WORK REQUEST
In the entries that follow, copy exactly each line from the first through the line with "Screen dimensions: 1508x812".

TASK INPUTS
^^^^^^^^
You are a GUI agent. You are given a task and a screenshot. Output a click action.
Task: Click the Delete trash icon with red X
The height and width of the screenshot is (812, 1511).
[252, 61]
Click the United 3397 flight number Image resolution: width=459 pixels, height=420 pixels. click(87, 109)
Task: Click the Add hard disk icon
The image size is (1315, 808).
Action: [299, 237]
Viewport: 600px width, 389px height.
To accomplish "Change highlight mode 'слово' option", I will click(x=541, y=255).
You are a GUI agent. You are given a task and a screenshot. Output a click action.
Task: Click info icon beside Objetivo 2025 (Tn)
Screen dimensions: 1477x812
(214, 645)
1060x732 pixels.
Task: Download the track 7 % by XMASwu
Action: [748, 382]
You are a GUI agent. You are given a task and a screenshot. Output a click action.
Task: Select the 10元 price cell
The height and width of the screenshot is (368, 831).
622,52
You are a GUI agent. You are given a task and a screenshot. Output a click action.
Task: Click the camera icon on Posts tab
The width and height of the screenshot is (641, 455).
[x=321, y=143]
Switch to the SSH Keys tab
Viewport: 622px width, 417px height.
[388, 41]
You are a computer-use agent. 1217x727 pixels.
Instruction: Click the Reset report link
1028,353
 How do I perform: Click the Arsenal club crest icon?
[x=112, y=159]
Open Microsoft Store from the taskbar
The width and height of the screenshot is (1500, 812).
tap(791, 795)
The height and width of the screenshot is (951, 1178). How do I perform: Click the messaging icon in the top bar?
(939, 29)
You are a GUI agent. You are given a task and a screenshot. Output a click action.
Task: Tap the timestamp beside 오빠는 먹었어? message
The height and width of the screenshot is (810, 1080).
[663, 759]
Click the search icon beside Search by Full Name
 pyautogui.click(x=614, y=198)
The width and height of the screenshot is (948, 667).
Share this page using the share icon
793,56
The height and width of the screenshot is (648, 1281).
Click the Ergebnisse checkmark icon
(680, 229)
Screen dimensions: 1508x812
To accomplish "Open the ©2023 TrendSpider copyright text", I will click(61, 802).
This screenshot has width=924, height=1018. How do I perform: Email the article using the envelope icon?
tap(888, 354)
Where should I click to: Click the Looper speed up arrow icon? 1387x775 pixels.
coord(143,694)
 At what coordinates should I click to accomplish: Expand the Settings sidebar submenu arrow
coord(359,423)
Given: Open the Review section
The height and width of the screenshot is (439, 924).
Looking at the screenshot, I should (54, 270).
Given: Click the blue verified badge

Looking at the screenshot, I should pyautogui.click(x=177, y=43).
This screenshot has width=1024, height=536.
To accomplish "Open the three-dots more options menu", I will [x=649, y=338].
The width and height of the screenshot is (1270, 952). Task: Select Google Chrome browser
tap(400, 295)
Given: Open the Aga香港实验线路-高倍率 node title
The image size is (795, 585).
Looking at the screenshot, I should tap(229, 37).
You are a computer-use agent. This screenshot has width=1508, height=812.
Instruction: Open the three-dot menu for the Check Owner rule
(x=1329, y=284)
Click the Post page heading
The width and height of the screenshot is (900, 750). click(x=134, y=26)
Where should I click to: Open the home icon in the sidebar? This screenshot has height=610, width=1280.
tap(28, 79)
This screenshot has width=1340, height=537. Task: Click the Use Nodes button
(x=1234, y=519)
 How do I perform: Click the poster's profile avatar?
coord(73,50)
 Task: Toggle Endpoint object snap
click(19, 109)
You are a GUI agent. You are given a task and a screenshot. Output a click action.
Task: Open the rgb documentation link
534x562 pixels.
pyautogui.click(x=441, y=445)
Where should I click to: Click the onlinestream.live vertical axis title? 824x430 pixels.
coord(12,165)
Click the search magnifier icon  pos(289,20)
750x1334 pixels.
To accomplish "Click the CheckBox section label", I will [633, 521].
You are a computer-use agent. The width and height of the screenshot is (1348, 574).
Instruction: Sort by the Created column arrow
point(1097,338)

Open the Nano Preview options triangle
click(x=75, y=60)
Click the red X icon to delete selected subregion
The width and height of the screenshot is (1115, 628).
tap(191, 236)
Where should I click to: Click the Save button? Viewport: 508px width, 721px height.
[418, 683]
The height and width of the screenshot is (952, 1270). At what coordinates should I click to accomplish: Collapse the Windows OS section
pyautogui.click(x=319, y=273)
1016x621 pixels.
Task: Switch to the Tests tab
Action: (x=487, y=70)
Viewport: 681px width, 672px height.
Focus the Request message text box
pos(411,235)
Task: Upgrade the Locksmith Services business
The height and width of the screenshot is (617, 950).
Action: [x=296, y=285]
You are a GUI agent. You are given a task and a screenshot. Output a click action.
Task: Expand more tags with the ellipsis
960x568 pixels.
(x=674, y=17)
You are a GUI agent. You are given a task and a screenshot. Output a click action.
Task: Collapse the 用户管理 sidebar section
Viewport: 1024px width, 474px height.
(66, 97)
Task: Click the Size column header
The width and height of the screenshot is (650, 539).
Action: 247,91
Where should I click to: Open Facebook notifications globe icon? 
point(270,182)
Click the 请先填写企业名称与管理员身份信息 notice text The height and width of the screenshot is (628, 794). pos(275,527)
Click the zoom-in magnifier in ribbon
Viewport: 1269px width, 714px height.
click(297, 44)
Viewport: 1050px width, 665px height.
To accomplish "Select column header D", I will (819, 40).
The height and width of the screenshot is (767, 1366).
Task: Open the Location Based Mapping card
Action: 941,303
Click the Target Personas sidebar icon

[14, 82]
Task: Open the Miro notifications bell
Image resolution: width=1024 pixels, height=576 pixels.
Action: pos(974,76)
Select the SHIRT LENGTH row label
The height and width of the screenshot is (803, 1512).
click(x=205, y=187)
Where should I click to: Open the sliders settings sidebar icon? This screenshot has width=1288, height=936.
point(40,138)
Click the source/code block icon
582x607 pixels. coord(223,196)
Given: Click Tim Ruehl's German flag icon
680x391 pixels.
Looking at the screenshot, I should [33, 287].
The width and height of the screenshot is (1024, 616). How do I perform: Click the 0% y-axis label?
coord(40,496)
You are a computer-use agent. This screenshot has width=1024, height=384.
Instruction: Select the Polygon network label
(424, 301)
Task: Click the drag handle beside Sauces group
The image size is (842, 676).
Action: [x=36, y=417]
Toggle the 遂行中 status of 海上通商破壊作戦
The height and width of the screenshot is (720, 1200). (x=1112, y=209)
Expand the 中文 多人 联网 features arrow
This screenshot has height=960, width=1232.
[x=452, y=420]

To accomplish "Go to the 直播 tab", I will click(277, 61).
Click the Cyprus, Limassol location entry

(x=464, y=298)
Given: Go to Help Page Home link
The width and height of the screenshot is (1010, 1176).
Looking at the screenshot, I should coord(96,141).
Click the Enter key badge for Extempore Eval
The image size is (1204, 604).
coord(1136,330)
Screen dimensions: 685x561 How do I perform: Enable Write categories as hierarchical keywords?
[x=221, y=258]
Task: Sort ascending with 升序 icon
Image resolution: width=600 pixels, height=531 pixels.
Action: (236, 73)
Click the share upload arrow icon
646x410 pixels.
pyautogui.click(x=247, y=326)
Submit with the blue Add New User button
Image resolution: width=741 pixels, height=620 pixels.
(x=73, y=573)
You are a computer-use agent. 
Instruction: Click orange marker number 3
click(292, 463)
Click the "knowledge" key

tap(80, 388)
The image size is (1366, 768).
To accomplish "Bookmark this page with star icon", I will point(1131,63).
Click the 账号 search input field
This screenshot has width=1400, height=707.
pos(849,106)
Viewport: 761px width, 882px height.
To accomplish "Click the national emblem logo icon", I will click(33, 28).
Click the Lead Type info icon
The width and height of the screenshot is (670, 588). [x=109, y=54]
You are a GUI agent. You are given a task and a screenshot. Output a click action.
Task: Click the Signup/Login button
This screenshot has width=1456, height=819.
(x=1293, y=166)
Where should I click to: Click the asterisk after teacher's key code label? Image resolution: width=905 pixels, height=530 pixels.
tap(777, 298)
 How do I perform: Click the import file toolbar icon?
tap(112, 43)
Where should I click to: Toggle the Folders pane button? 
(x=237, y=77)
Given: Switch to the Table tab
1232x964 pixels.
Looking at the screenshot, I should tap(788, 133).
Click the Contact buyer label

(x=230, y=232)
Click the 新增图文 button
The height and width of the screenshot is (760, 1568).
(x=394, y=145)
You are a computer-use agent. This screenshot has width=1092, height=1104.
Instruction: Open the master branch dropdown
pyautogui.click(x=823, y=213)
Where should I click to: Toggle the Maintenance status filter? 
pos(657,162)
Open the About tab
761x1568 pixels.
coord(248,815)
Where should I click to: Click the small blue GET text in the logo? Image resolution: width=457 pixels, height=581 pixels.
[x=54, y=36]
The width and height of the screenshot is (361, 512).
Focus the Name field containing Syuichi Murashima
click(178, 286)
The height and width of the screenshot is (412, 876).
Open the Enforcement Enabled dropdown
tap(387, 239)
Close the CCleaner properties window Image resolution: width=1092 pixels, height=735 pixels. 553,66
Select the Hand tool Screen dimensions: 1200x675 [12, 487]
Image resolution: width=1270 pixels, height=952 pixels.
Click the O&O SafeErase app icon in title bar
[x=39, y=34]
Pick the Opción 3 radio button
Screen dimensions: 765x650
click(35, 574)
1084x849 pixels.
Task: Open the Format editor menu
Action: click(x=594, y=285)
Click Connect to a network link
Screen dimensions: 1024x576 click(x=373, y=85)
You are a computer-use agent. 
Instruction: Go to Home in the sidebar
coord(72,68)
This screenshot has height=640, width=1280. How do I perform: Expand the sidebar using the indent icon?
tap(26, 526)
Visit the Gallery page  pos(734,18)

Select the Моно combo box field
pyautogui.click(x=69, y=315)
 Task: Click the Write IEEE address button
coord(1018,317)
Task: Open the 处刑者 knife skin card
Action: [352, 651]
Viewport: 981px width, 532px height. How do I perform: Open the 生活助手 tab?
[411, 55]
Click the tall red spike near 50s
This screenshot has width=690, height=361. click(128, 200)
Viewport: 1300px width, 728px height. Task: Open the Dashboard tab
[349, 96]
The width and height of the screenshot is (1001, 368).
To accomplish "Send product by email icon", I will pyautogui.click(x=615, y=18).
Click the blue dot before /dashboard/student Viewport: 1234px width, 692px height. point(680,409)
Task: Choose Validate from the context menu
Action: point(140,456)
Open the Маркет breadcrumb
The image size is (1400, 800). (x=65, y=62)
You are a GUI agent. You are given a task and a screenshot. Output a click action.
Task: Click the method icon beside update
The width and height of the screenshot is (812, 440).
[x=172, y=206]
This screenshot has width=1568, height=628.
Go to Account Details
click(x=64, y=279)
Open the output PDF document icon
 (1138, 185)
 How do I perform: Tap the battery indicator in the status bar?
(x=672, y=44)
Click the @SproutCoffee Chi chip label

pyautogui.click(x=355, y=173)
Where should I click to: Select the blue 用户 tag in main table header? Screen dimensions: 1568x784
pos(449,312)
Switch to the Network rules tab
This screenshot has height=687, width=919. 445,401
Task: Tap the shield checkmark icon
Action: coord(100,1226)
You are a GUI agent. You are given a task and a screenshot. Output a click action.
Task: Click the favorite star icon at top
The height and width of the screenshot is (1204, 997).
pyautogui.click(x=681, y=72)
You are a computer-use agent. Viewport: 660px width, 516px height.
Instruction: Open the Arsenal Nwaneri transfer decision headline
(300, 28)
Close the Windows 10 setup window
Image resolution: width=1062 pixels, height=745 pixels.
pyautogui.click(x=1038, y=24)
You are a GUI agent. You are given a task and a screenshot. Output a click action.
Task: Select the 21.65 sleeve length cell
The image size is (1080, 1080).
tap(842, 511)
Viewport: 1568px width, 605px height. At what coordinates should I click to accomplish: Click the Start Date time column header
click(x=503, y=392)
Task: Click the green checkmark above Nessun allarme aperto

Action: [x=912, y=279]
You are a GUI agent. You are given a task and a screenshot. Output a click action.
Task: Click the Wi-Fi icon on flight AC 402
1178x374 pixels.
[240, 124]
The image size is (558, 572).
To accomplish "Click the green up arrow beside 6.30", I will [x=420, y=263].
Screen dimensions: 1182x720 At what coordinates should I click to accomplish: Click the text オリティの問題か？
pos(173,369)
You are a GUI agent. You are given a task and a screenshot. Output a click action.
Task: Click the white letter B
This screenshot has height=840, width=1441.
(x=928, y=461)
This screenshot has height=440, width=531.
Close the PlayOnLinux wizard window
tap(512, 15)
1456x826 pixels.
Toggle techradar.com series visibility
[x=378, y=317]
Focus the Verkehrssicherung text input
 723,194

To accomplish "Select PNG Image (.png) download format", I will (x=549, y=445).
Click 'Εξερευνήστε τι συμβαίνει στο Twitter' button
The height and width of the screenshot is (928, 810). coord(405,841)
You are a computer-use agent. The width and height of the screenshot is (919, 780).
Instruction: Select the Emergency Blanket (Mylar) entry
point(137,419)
^^^^^^^^
EXERCISE RESPONSE
You are a GUI agent. You are given a task and a screenshot. Output a click action.
Task: Click the Delete trash icon with red X
The height and width of the screenshot is (812, 1511).
[252, 61]
Click the United 3397 flight number Image resolution: width=459 pixels, height=420 pixels. click(87, 109)
Task: Click the Add hard disk icon
The image size is (1315, 808).
Action: [299, 237]
Viewport: 600px width, 389px height.
To accomplish "Change highlight mode 'слово' option", I will click(x=541, y=255).
You are a GUI agent. You are given a task and a screenshot. Output a click action.
Task: Click info icon beside Objetivo 2025 (Tn)
Screen dimensions: 1477x812
(214, 645)
1060x732 pixels.
Task: Download the track 7 % by XMASwu
Action: [748, 382]
You are a GUI agent. You are given a task and a screenshot. Output a click action.
Task: Select the 10元 price cell
The height and width of the screenshot is (368, 831).
622,52
You are a GUI agent. You are given a task and a screenshot. Output a click action.
Task: Click the camera icon on Posts tab
The width and height of the screenshot is (641, 455).
[x=321, y=143]
Switch to the SSH Keys tab
Viewport: 622px width, 417px height.
[388, 41]
You are a computer-use agent. 1217x727 pixels.
Instruction: Click the Reset report link
1028,353
 How do I perform: Click the Arsenal club crest icon?
[x=112, y=159]
Open Microsoft Store from the taskbar
The width and height of the screenshot is (1500, 812).
tap(791, 795)
The height and width of the screenshot is (951, 1178). How do I perform: Click the messaging icon in the top bar?
(939, 29)
You are a GUI agent. You are given a task and a screenshot. Output a click action.
Task: Tap the timestamp beside 오빠는 먹었어? message
The height and width of the screenshot is (810, 1080).
[663, 759]
Click the search icon beside Search by Full Name
 pyautogui.click(x=614, y=198)
The width and height of the screenshot is (948, 667).
Share this page using the share icon
793,56
The height and width of the screenshot is (648, 1281).
Click the Ergebnisse checkmark icon
(680, 229)
Screen dimensions: 1508x812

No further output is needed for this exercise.